SET TASK: Return each line of the records below that contains the string "showing".
# Start of MATERIAL FOR THIS TASK
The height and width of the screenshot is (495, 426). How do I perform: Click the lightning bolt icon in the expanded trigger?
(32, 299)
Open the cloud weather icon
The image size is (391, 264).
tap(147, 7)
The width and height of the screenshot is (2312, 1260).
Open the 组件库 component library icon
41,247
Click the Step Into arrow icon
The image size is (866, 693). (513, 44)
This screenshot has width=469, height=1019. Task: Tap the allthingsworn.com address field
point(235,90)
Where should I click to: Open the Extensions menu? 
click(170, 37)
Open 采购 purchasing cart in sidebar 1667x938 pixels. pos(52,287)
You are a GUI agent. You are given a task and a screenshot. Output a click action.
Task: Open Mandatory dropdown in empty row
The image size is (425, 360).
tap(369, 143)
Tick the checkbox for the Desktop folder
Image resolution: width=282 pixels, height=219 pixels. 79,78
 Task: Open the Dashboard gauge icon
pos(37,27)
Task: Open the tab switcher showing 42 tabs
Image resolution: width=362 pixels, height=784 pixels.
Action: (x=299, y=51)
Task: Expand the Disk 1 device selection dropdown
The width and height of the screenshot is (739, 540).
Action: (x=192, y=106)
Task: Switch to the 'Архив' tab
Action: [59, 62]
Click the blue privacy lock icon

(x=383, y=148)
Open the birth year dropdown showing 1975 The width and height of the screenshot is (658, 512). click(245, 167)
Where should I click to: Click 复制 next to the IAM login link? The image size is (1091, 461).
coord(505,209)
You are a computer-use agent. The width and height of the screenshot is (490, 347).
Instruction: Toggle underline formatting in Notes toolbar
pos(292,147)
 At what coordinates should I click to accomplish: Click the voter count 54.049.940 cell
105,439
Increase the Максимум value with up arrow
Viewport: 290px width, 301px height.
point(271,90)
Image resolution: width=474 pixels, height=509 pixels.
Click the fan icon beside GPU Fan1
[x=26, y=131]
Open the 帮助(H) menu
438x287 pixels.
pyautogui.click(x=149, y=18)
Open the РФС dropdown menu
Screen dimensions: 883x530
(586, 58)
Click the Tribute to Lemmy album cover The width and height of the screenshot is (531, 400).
# End of MATERIAL FOR THIS TASK
TASK RESPONSE:
Task: Open the tab switcher showing 42 tabs
Open the birth year dropdown showing 1975 The width and height of the screenshot is (658, 512). click(245, 167)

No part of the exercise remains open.